I am back where I was at the start of all this, with a pool with a missing disk, slowly corrupting.

I did manage to get the pool into ro mode, and then was surprised pikachu when I couldn’t cancel the replace. I was unable to get the pool back into rw mode, it was tossing some weird “cannot enable rw for Raid56, please load module” garbage but after I another reboot, it mounted in rw properly and my replace was able to be canceled.

My new drive is here, I am going to attempt a proper replace with it. There is 9.5Tb on there. Here’s to hoping it finishes before I die

I appreciate your help so far, even if most of it has been just me stumbling around aimlessly

3 Likes

So for anyone else that comes along looking at performance issues with btrfs raid5, turns out that scrubbing large pools is taxing on the disks.

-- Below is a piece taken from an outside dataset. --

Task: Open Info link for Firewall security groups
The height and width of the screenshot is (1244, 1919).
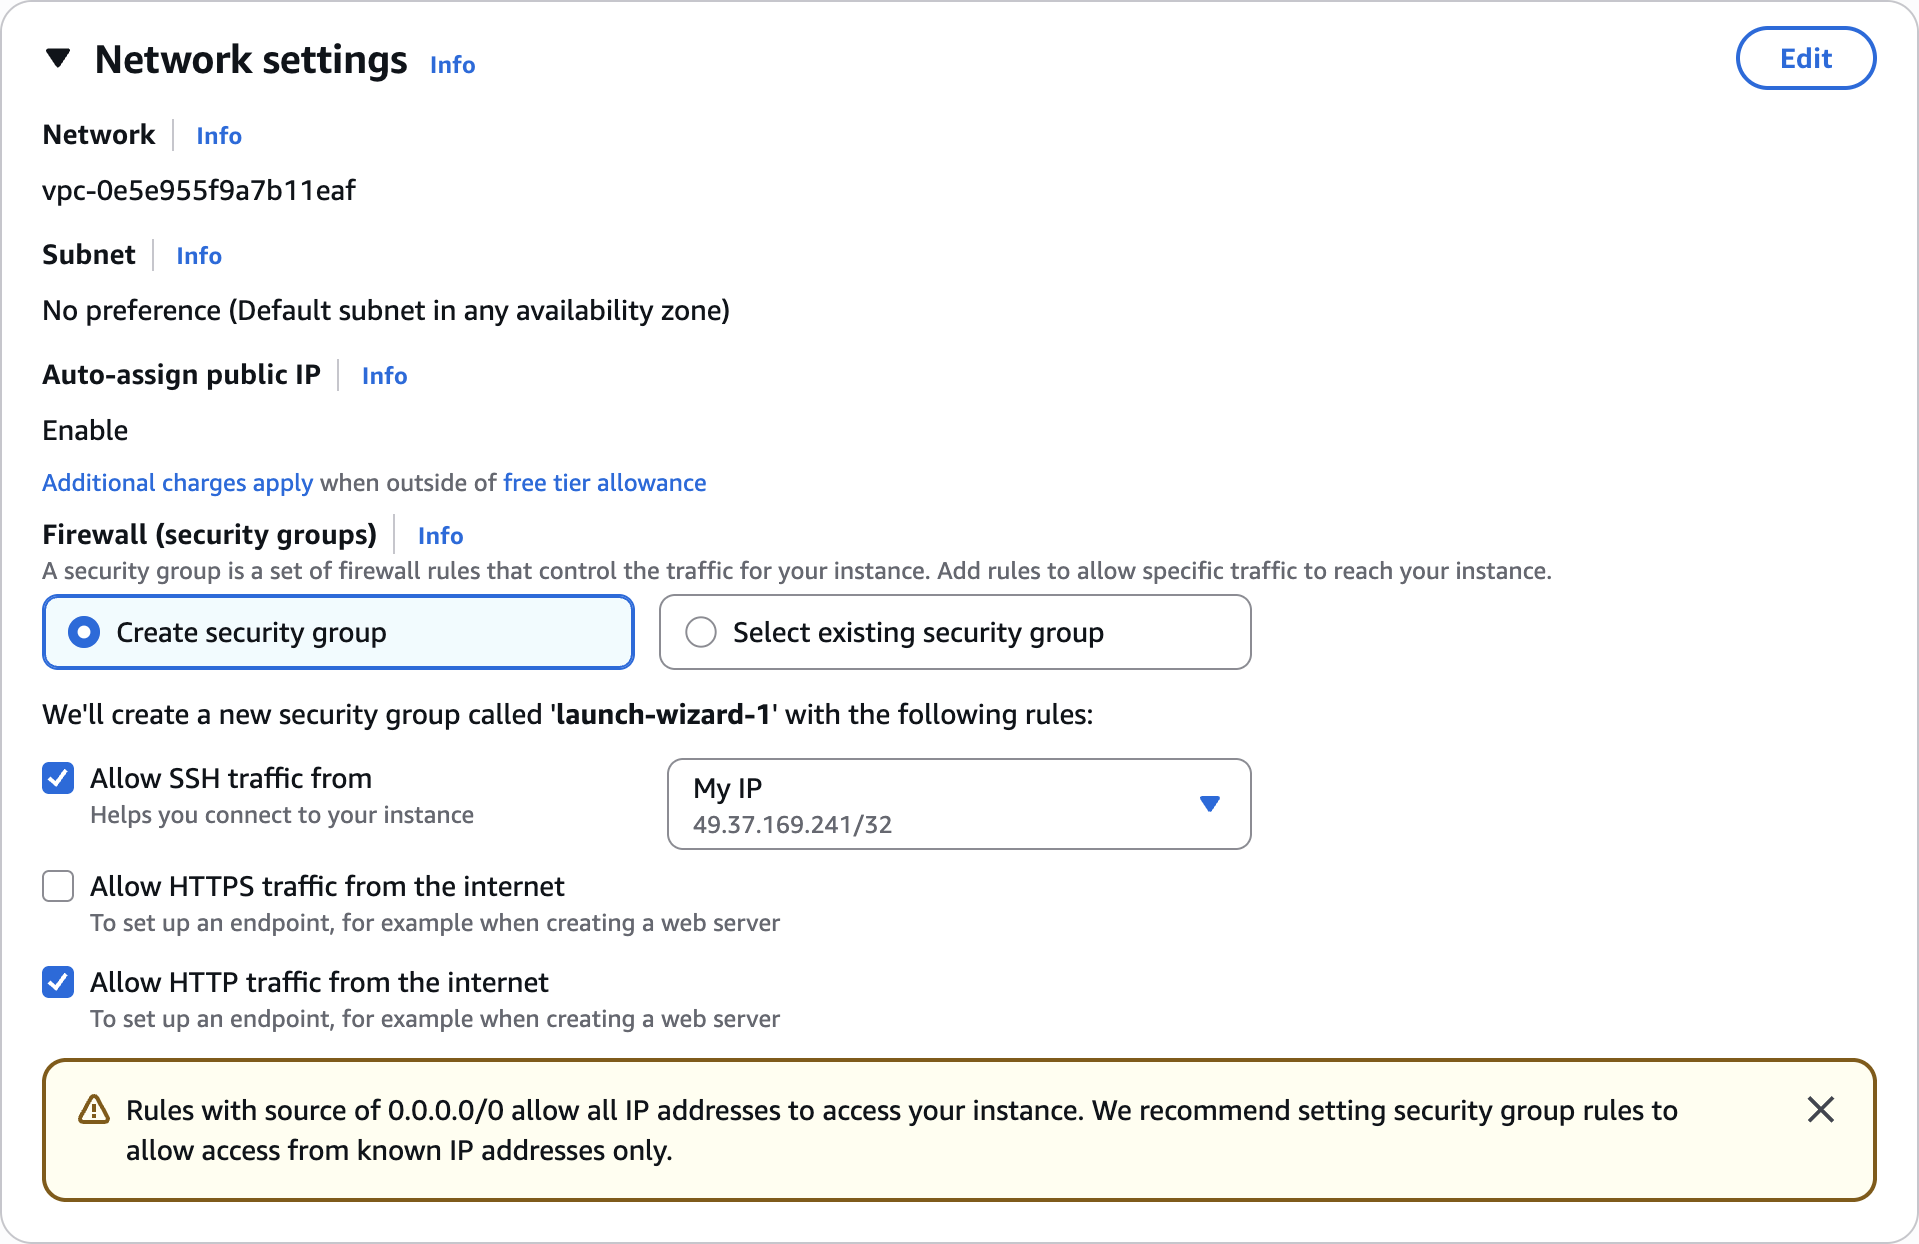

My performance issues were directly related to my SAS breakout board overheating. It took me quite a while to track this down, but this morning I noticed that all my pools in my nas were slow as fuck. Didn’t matter what pool, everything was slow. There was no resource contention, so after digging into it, it turned out that my iowait for pretty much all drives was between 95% and 99%. Which is… awful lol.

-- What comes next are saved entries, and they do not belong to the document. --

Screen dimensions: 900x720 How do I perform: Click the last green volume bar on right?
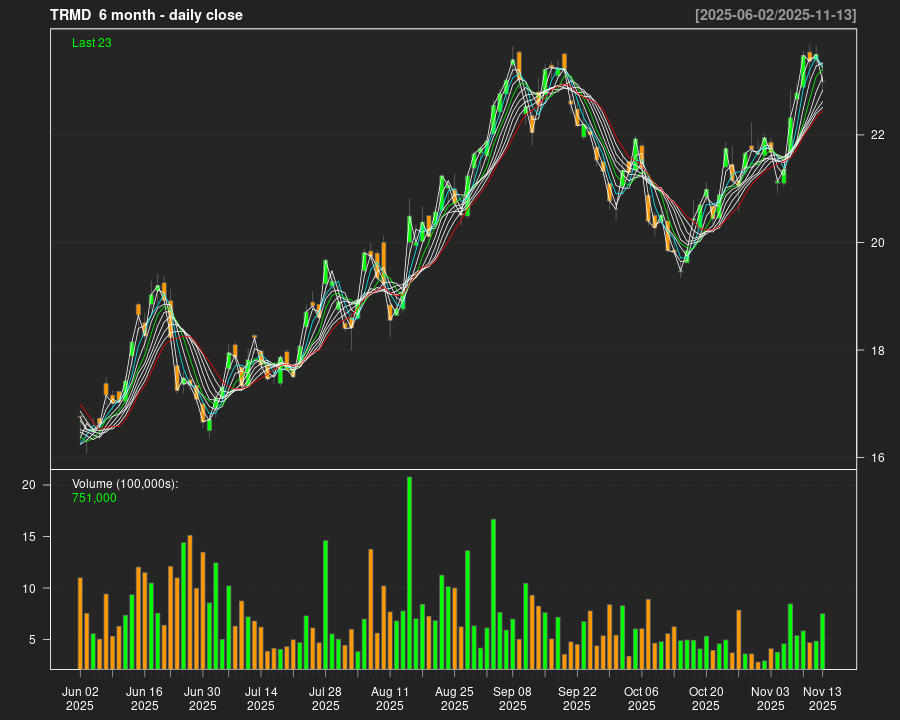(822, 641)
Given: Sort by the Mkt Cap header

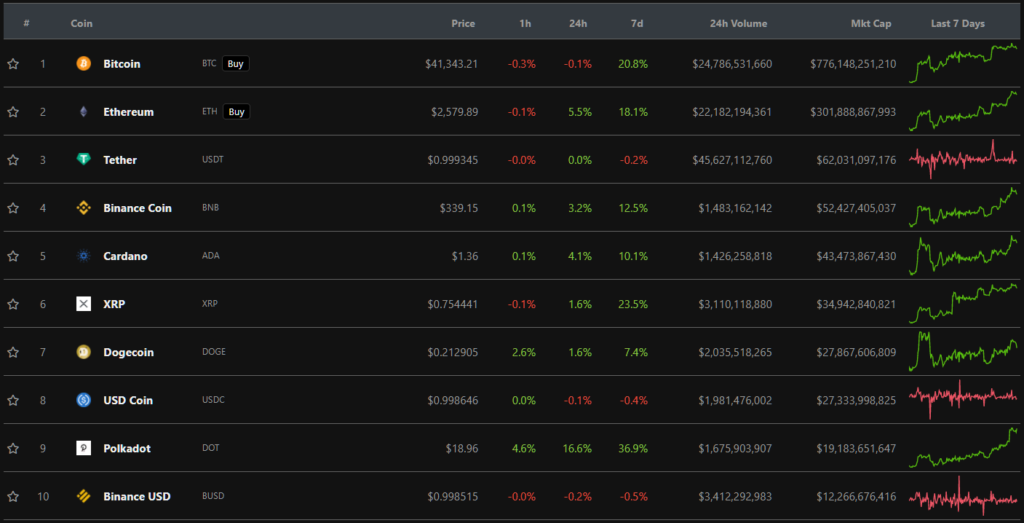Looking at the screenshot, I should pos(870,23).
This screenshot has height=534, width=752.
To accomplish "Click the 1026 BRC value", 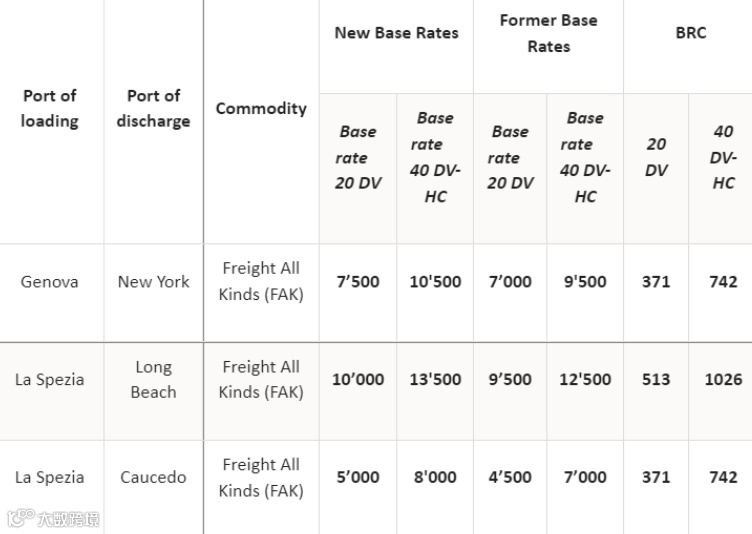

The reason is, my SAS breakout board was overheating. Upon checking, the air around my MOBO was around 85F, the air around my hard drives was around 90F, and the air around my breakout boards was around 100F. The heatsinks on my Breakout boards themselves were 115F and 155F (yes, 155), so it was throttling everything under the sun to try and cool off. Stopping my replace helped the board cool down but of course that isn’t a long term solution.

I ordered some fans, opened the machine up and got a big box fan running on it right now. My replace is still moving slowly, currently at 1.6% but given it took a day to move from 1.2 to 1.3%, I would say its progress. My iowait is currently 15ish% across all drives. My scrubs are actually using raid now (my raid1 scrub ran around 450Mb/s which is so much better than before), and generally everything seems more stable.

TLDR: Computers don’t like heat.

5 Likes